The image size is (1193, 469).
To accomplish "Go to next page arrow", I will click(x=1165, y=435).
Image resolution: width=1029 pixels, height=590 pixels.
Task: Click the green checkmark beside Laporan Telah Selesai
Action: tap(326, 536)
· · · · ·
# What this task involves
Each entry shown above must be retyped word for word.

# Exercise result
The image size is (1193, 469).
To accomplish "Go to next page arrow", I will click(x=1165, y=435).
Image resolution: width=1029 pixels, height=590 pixels.
Task: Click the green checkmark beside Laporan Telah Selesai
Action: tap(326, 536)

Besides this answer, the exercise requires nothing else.